**DIRECTIONS:**
Give the entries again exactly; drop the pictures.

Dataset entries
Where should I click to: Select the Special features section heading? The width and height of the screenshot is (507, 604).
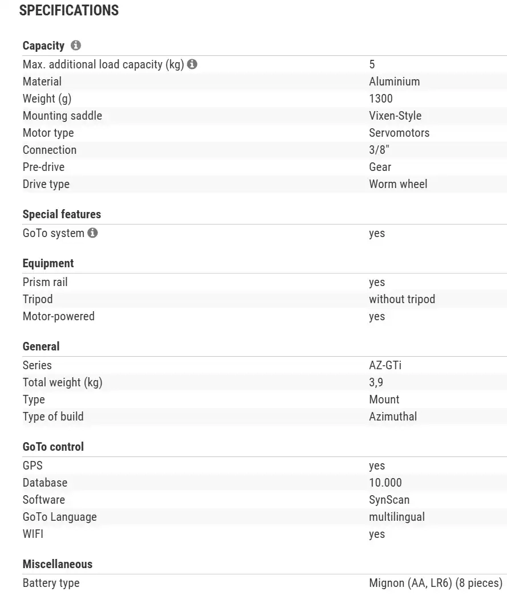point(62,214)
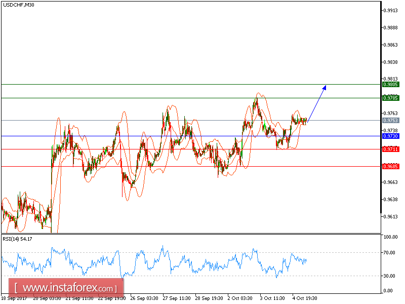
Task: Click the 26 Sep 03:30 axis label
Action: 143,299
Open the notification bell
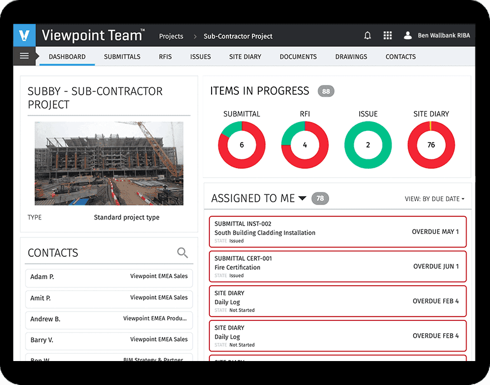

**TASK OUTPUT:**
Where should I click to: Select the Special features section heading? The width and height of the screenshot is (507, 604).
point(62,214)
Task: Click the 26 Sep 03:30 axis label
Action: 143,299
Open the notification bell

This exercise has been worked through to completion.